Отслужили несколько литий, отпели длинную заупокойную мессу, и гроб опустили в могилу, приготовленную еще на рассвете. Сверху водрузили плиту. Один из семинаристов, изысканно учтивый юноша, подошел ко мне, чтобы отвести меня в сакристию. Монахи последовали за нами, бормоча слова молитв, и церковь постепенно опустела и погрузилась во мрак. В сакристии я нашел много мудрых и досточтимых теологов, которые напутствовали меня своими благостными речами. Туда пришел приор, седобородый старик, проведший долгие годы в Палестине. Он приветствовал меня с евангельской кротостью и, усадив подле себя, стал расспрашивать о здоровье его святейшества. Важные теологи обступили меня со всех сторон, чтобы услыхать от меня новости, но так как мне особенно нечего было им рассказать, мне пришлось сочинить по этому поводу целую легенду о благочестии и чуде. Его святейшество вернул себе молодость, ему помогли некие мощи! Приор с лицом, светившимся верой, спросил меня:
— А мощи какого святого, сын мой?
— Одного святого из моего рода.
Все поклонились так, словно святым этим был я сам. Трепет молитвы охватил длинные бороды, пробивавшиеся из-под таинственных капюшонов, и в эту минуту я испытал желание стать на колени и поцеловать руку приора. Ту руку, которая имела власть перечеркнуть все мои грехи словами: «Ego te absolvo». [2]

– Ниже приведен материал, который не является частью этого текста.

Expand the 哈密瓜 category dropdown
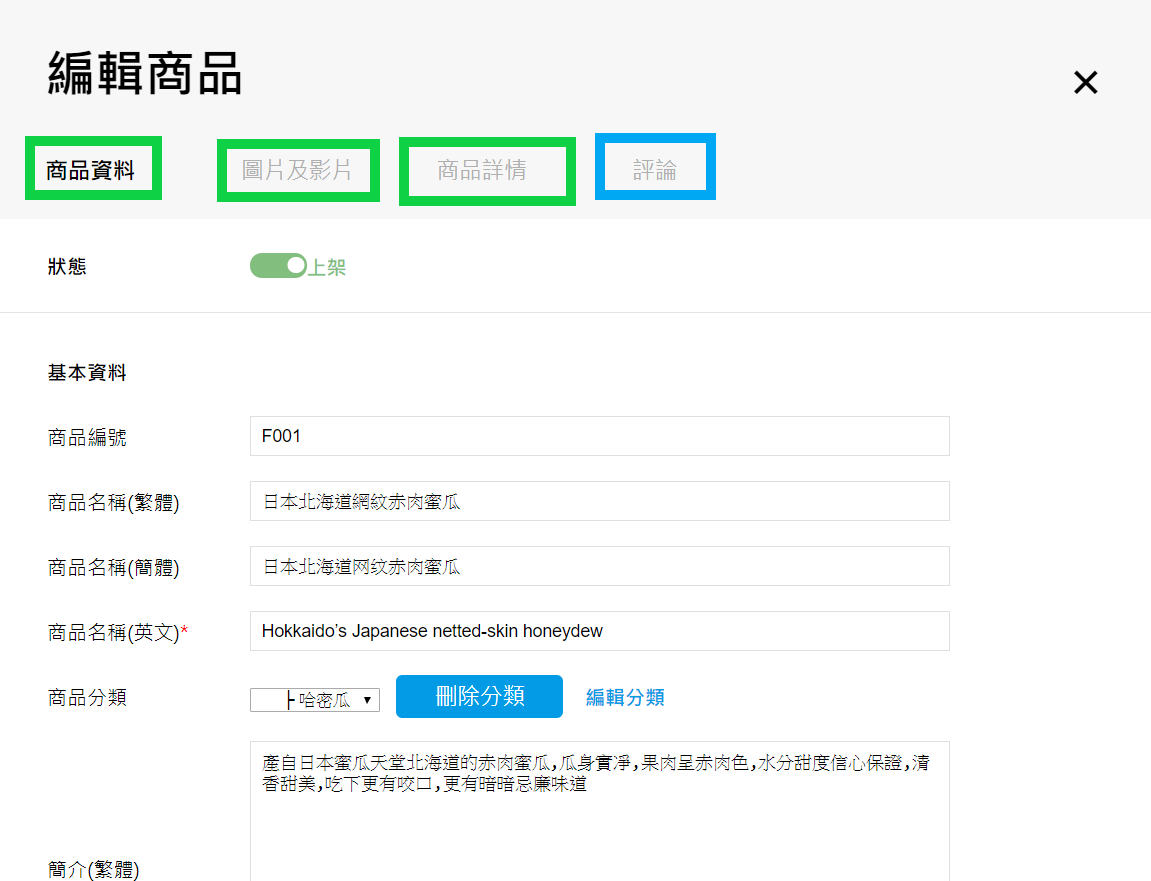This screenshot has height=881, width=1151. pyautogui.click(x=315, y=700)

Вернувшись во дворец, я нашел Марию-Росарио возле дверей часовни; она раздавала милостыню толпе нищих, которые протягивали к ней высунутые из лохмотьев изможденные руки. Мария-Росарио была воплощением идеала: она напоминала мне тех святых — королевских и княжеских дочерей, девушек редкостной красоты, которые своими нежными руками лечили прокаженных. Душа этой девушки была охвачена таким же пламенным стремлением к праведной жизни. У одной сгорбленной старухи она спросила:
2
Отпускаю тебе грехи твои (лат.).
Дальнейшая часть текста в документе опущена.